= Requirements =
Arrange each line of the entries below as a Markdown table with two columns, Row and Line, numbering the rows in order and leaving out blank lines.

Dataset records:
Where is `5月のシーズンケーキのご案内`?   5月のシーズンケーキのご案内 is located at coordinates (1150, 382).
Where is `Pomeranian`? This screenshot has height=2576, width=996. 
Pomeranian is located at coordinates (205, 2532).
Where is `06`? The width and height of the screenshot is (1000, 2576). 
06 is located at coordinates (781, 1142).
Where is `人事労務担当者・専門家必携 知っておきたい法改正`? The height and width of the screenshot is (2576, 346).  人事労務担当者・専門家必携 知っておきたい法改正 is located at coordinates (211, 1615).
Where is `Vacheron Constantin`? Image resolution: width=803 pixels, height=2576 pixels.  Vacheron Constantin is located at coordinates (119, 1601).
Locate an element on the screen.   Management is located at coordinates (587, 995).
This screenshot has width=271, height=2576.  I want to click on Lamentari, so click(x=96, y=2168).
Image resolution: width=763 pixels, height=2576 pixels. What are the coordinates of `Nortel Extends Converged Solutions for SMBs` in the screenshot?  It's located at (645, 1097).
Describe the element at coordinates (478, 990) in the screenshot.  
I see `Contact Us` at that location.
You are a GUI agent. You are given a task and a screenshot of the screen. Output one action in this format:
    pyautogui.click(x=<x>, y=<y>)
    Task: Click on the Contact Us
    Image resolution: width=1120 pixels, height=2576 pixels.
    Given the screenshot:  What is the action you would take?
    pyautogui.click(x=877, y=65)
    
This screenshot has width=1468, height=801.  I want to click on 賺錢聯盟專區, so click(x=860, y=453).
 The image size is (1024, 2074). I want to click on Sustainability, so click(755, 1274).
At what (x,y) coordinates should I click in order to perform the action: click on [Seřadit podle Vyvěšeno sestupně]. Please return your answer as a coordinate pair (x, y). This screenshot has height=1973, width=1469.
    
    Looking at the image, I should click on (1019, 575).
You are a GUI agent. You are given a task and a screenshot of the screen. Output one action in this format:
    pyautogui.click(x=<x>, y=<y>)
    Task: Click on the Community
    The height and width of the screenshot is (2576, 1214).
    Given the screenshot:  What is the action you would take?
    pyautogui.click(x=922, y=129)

= Problem solution =
| Row | Line |
|---|---|
| 1 | Where is `5月のシーズンケーキのご案内`?   5月のシーズンケーキのご案内 is located at coordinates (1150, 382). |
| 2 | Where is `Pomeranian`? This screenshot has height=2576, width=996.  |
| 3 | Pomeranian is located at coordinates (205, 2532). |
| 4 | Where is `06`? The width and height of the screenshot is (1000, 2576).  |
| 5 | 06 is located at coordinates (781, 1142). |
| 6 | Where is `人事労務担当者・専門家必携 知っておきたい法改正`? The height and width of the screenshot is (2576, 346).  人事労務担当者・専門家必携 知っておきたい法改正 is located at coordinates (211, 1615). |
| 7 | Where is `Vacheron Constantin`? Image resolution: width=803 pixels, height=2576 pixels.  Vacheron Constantin is located at coordinates (119, 1601). |
| 8 | Locate an element on the screen.   Management is located at coordinates (587, 995). |
| 9 | This screenshot has width=271, height=2576.  I want to click on Lamentari, so click(x=96, y=2168). |
| 10 | Image resolution: width=763 pixels, height=2576 pixels. What are the coordinates of `Nortel Extends Converged Solutions for SMBs` in the screenshot?  It's located at (645, 1097). |
| 11 | Describe the element at coordinates (478, 990) in the screenshot.   |
| 12 | I see `Contact Us` at that location. |
| 13 | You are a GUI agent. You are given a task and a screenshot of the screen. Output one action in this format: |
| 14 |     pyautogui.click(x=<x>, y=<y>) |
| 15 |     Task: Click on the Contact Us |
| 16 |     Image resolution: width=1120 pixels, height=2576 pixels. |
| 17 |     Given the screenshot:  What is the action you would take? |
| 18 |     pyautogui.click(x=877, y=65) |
| 19 | This screenshot has width=1468, height=801.  I want to click on 賺錢聯盟專區, so click(x=860, y=453). |
| 20 |  The image size is (1024, 2074). I want to click on Sustainability, so click(755, 1274). |
| 21 | At what (x,y) coordinates should I click in order to perform the action: click on [Seřadit podle Vyvěšeno sestupně]. Please return your answer as a coordinate pair (x, y). This screenshot has height=1973, width=1469. |
| 22 |     Looking at the image, I should click on (1019, 575). |
| 23 | You are a GUI agent. You are given a task and a screenshot of the screen. Output one action in this format: |
| 24 |     pyautogui.click(x=<x>, y=<y>) |
| 25 |     Task: Click on the Community |
| 26 |     The height and width of the screenshot is (2576, 1214). |
| 27 |     Given the screenshot:  What is the action you would take? |
| 28 |     pyautogui.click(x=922, y=129) |